The Gift of Family
For Christmas, I spit in a cup.
Technically, a test tube. It took a long time to fill that sucker, even when I closed my eyes and thought of lemons.
Why? Because for Christmas, M ordered genetic testing from 23andme. And I am so excited about it. Excited to see if the genealogies are correct (because they match to families, and as more people are tested and join the database, the more accurate it becomes). Excited to see what percentage of Neanderthal I am (M is 3%; I got him this testing a couple of years back). Excited to see medical predispositions (other than the blood clotting weirdness I discovered after Pea was born and which makes my life, actuarially speaking, worthless — or at least uninsurable, aside from employer policies). I’m excited to possibly tear down one of the closest brick walls in the tree, a frustrating nineteenth-century dead end.
Through the magic that is other online genealogical sites, I’ve become friends with distant cousins — better friends than I am with my first and second cousins. I’ve discovered old friends are cousins (a high school friend is a tenth cousin on my father’s side and a ninth cousin on my mother’s), and I learned I’m related to one of my fellow MILPs. M and I are, I think, 14th cousins. (Perspective: not since sixteenth-century England.)
So that makes me happy: family, or a sense of connection to others that is not entailed with my birth family. Family at arm’s length, unencumbered with drama.
And it goes without saying (even though this is the second time I’ve said it in a week) that the other Christmas blessing is my chosen family, my friends, who are so wonderful to us.
12 Responses to “The Gift of Family”
I think the family you choose is the best one, too!
Amen, sister.
My MILP family knows much more about me than my actual family, and I have a sister with whom I am fortunate to be close.

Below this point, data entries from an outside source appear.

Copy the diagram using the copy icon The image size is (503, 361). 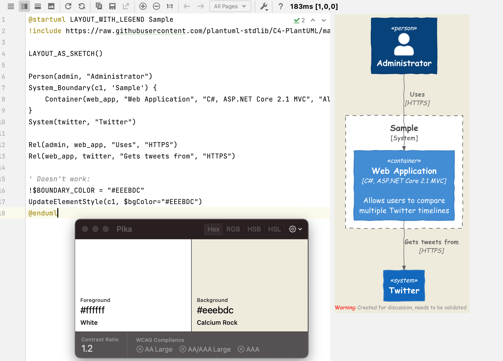click(99, 6)
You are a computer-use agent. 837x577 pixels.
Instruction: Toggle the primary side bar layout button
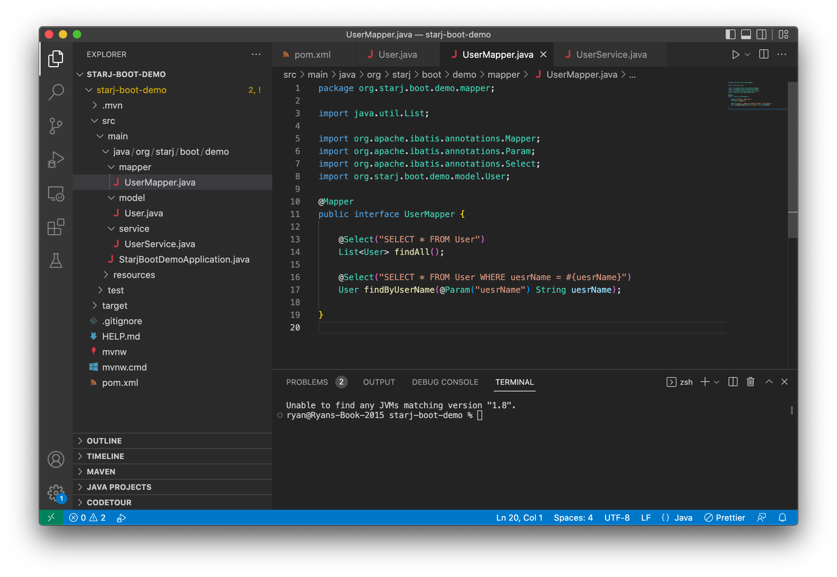coord(730,34)
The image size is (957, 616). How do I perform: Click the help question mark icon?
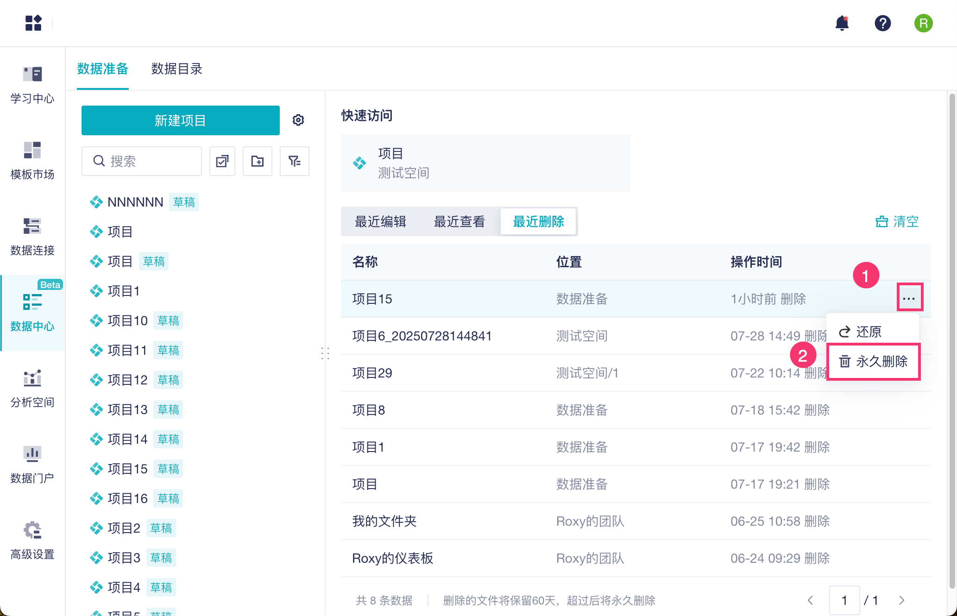point(882,23)
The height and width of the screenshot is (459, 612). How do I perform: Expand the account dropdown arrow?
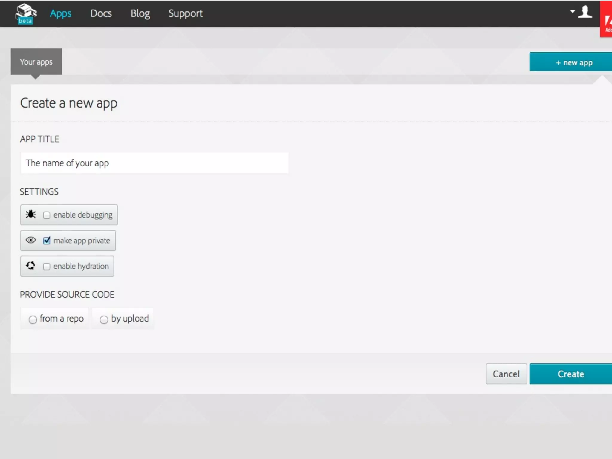coord(572,12)
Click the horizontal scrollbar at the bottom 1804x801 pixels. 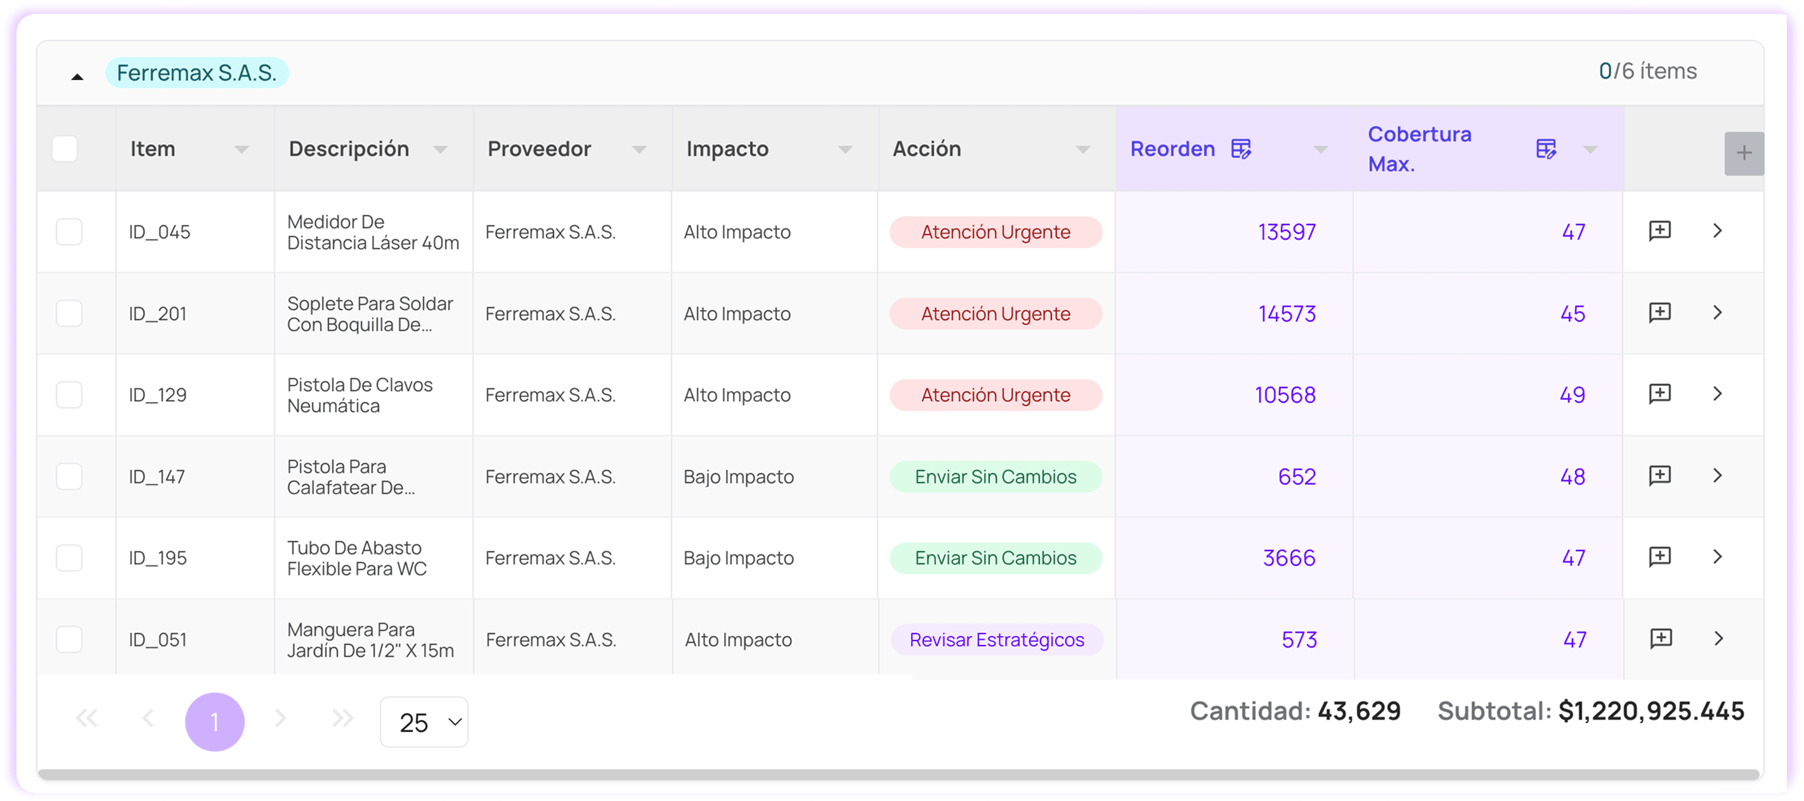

I definitely got better MILP cards than family cards (with the exception of M’s aunt). Family…ugh.
My husband and I signed up for 23andme a few years ago. NY has (had?) a law against personal DNA testing so we had to leave the state to create and mail our spit. We used that requirement as an excuse to take a lovely train trip up to Yale. So in addition to the cool things I’ve learned through the results I also have that nice memory associated with the service. Glad that the pricing has come down so much; I haven’t matched with any relatives on the site closer than a 4th-5th cousin but I keep waiting for it to happen!
That is so interesting about NY state. I’m glad it came down in cost (when M did it, it was $400, and there wasn’t anyway we could justify both of us then), too. I hope more people use the service now!
Interesting concept. Isn’t it also a teensy bit unnerving? I’d be afraid I’d find out something dark about my genetic make-up — although as the owner of one broken gene already, I can affirm that knowledge is power!
Merry Christmas!
I think I always just assume there are dark things lurking in my genes. If I find good things, I’ll be pleasantly surprised!
Very cool! I’m not one for geneology – always seems fun until I actually try looking at the charts my family has created – but I love your enthusiasm!
I wasn’t into it until Pea was small, and I needed something to do while she was sleeping all the time — the online genealogy was perfect for doing in the small bits of time I had without interruption. But I can only deal with it computerized. The charts make my head ache and remind me of taking Federal Income Tax.
I can’t remember which service the former spouse used, but it broke down his DNA into ethnic groups. Even though we could chart back his family history on both sides to Europe about 100 or so years, it said he was like maybe 3% Mexican. We chalked it up to eating so much Tex-Mex…
I am really hoping to find something that is outside the well-trod, painstakingly documented genealogies!